» BRIEF: Repeat only the lines from the one that contains "Given: Click size 3 in the last row" through the final line of the listing below, exactly, please, without pictures.

» INFORMATION:
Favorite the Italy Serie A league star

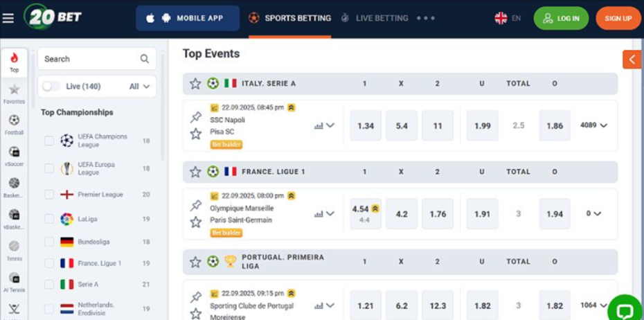coord(195,83)
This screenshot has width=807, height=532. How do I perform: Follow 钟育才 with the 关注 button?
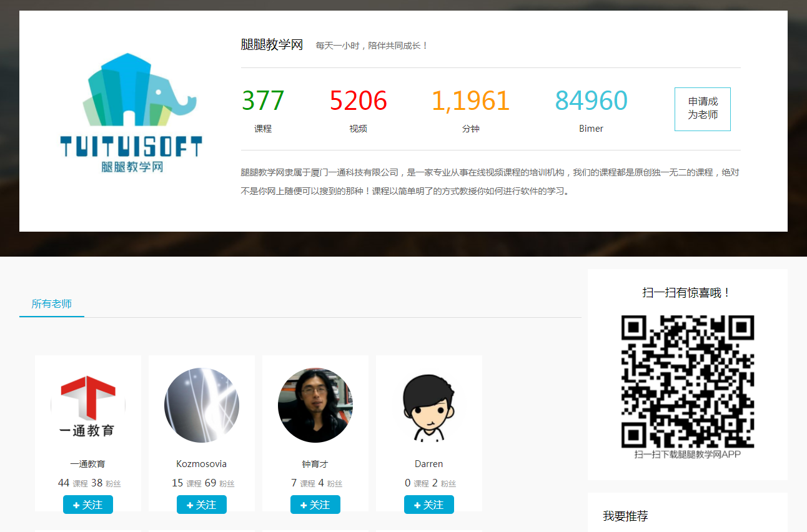click(315, 505)

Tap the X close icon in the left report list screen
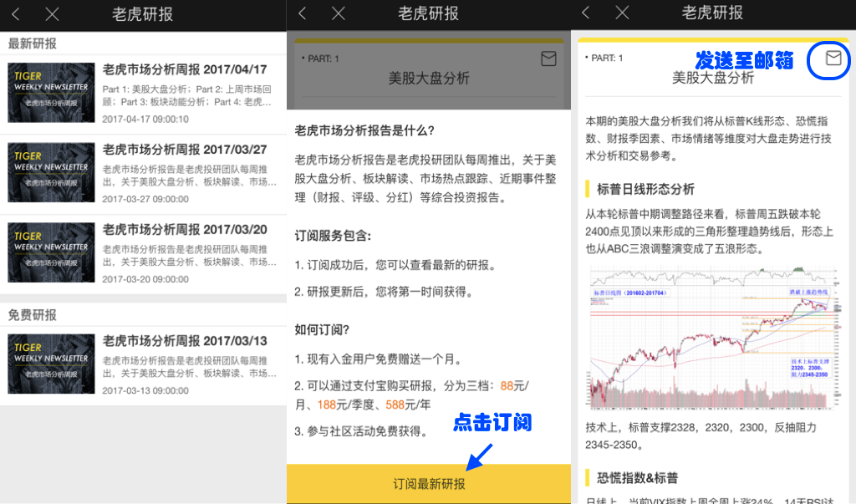point(52,14)
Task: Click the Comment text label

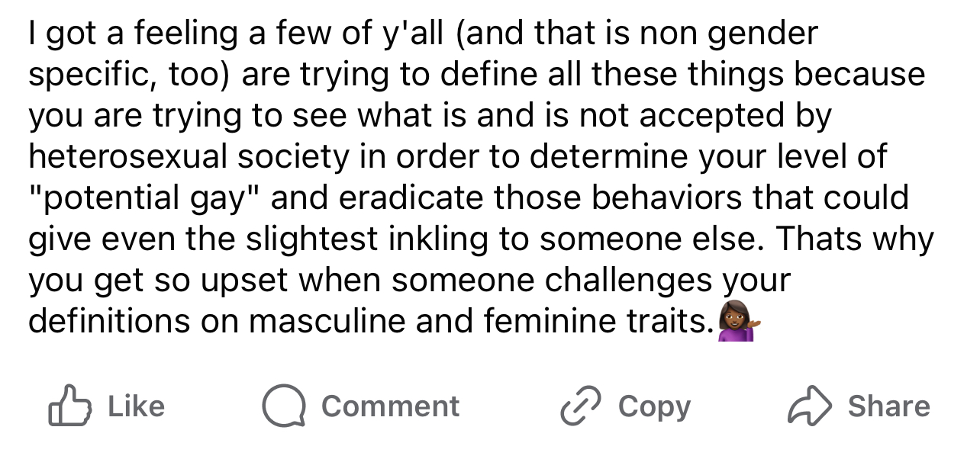Action: (390, 406)

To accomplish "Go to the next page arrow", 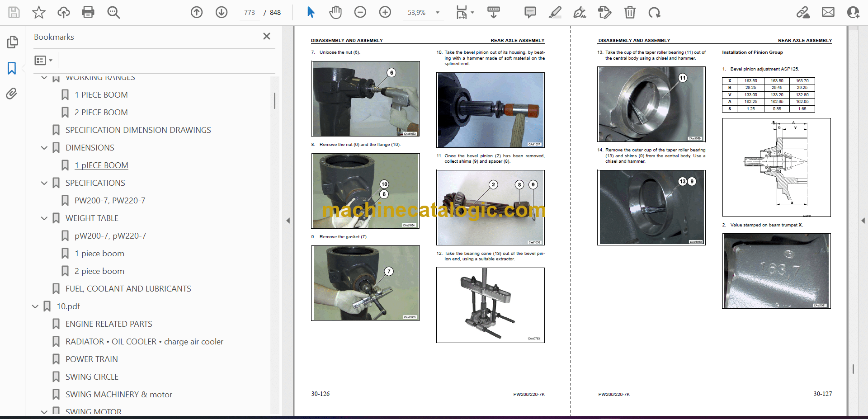I will click(222, 12).
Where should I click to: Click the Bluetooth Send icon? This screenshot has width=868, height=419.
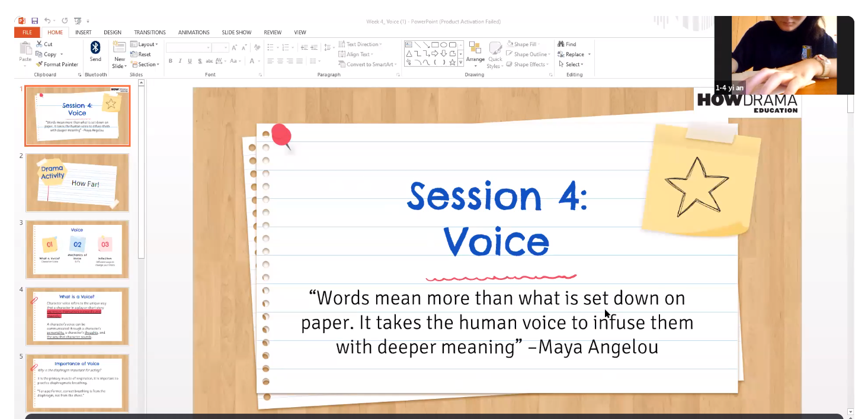(95, 49)
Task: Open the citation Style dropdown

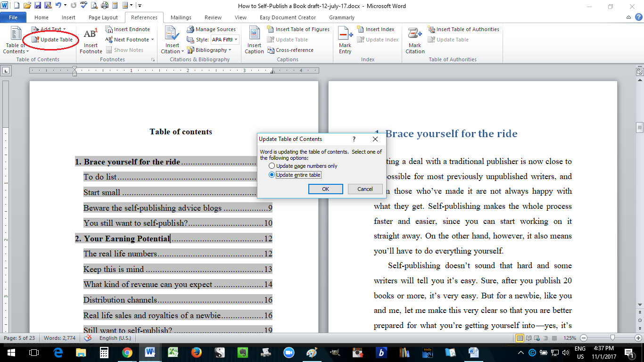Action: tap(236, 40)
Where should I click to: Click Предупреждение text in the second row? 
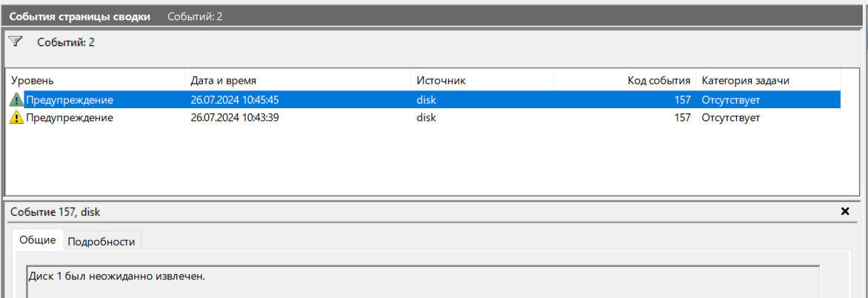pyautogui.click(x=70, y=118)
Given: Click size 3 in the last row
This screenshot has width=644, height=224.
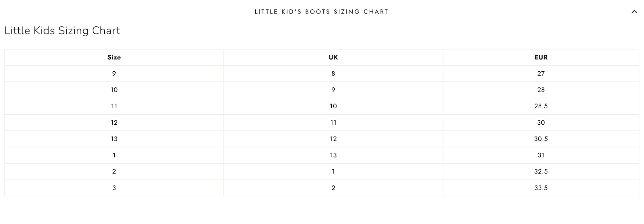Looking at the screenshot, I should pos(114,188).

» RESULT:
Given: Click size 3 in the last row
This screenshot has width=644, height=224.
Looking at the screenshot, I should pos(114,188).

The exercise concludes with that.